Das kann doch nicht so schwer sein
„Kein Wort zu viel; und keins zu schnell“. Das ist sein Fastenprogramm. Rudi ist Ende vierzig und manchmal genervt. Es wird zu viel geredet, meint er. Überall. Zu jeder Tages- und Nachtzeit. Gesprochen und geschrieben und gedruckt. Das tut den Wörtern nicht gut und dem Denken auch nicht. Da kommt ihm die Fastenzeit gerade Recht. Heute geht es los, vierzig Tage lang. Rudi hat sich gesagt: Bevor ich andere bitte, muss ich es selbst tun. Kein Wort zu viel; keins zu schnell.
Reden hilft. Aber vorher muss gedacht werden. Zum Denken braucht man Zeit. Das geht nicht hopplahopp. Reden ohne Denken ist schlimm. Ist nur Plappern.

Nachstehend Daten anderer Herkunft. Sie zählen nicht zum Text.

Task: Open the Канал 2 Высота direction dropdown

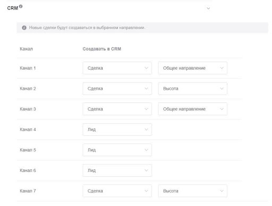Action: [193, 89]
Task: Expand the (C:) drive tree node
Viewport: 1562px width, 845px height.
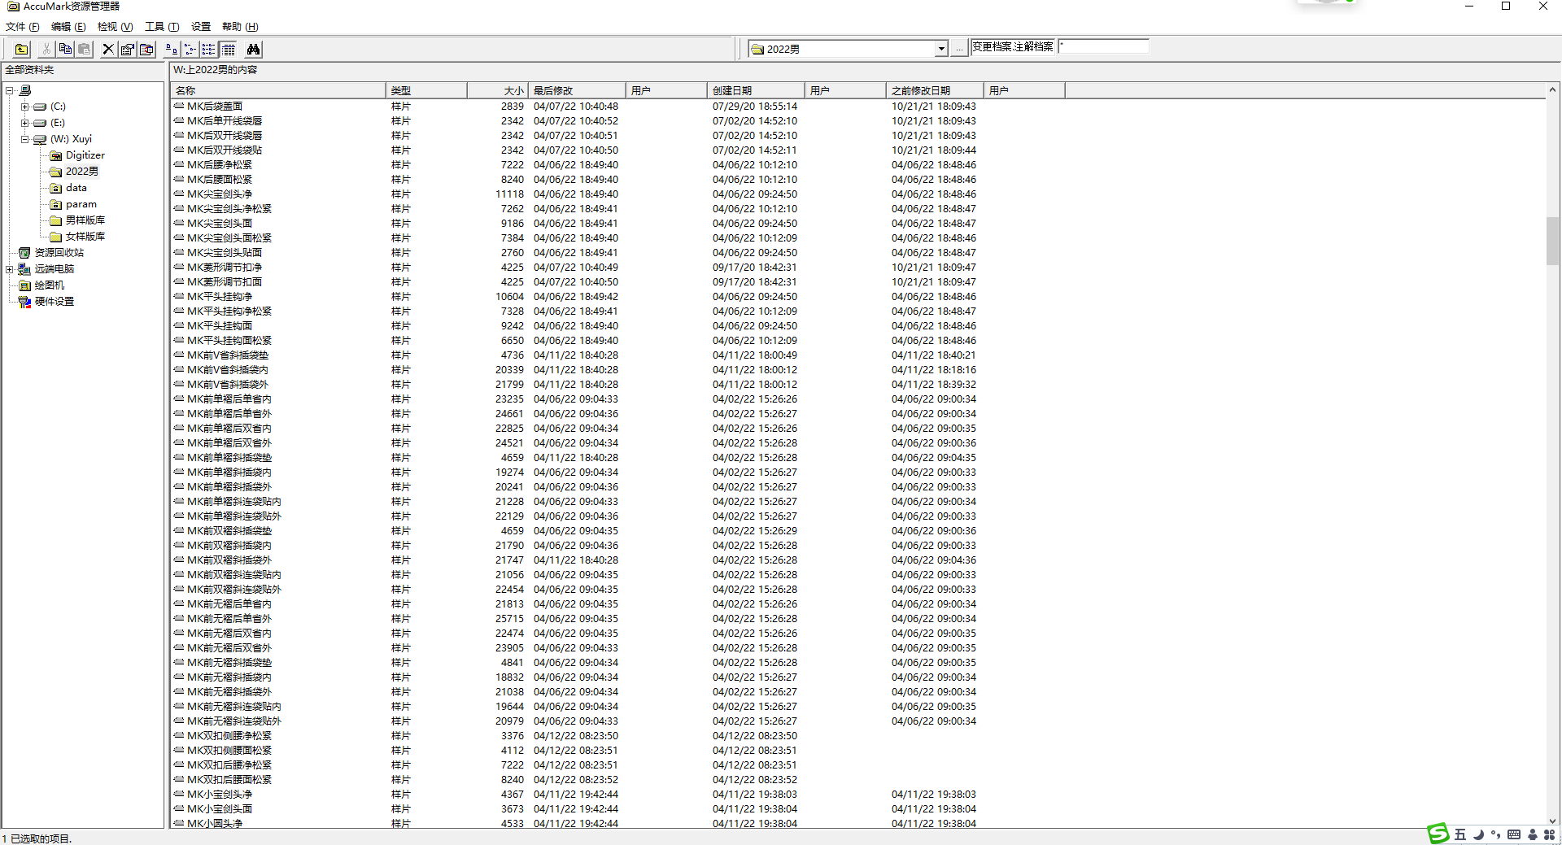Action: point(24,107)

Das bekommt nicht. Es macht nervös und füllt die Luft mit Wörtern, die niemand braucht. Wörter ohne Denken braucht niemand. Im Gegenteil. Wenn sie da sind, schaden sie. Am liebsten würde man sie wieder einfangen, aber das geht nicht. Sind sie erstmal da, tun sie vielleicht weh. Andere ärgern sich, man selbst ärgert sich. Rudi weiß, was das heißt. Neulich hat er etwas gesagt, ohne zu denken. Aus einer Laune heraus. Es war aber falsch. Der andere stellt ihn zur Rede. Rudi redet sich ‘raus. Weiß aber: Es war ein Fehler. Das soll mir nicht mehr passieren, denkt Rudi. Erst Denken. Kein Wort zu viel, und keins zu schnell.
Das kann doch nicht so schwer sein, sagt er sich. Immer erstmal den Mund halten. Und außerdem: was wird denn aus all den Worten. Die sind doch nicht weg. Lösen sich nicht auf. Sind kein Schall und Rauch. Am Ende stimmt es noch. Und wir müssen wirklich Rechenschaft geben am Tage des Gerichts von jedem nichtsnutzigen Wort, das wir reden. Um Himmels willen, denkt Rudi. Bloß nicht. Dann lieber Denken vor dem Reden. Kein Wort zu viel, keins zu schnell. Das kann doch nicht so schwer sein.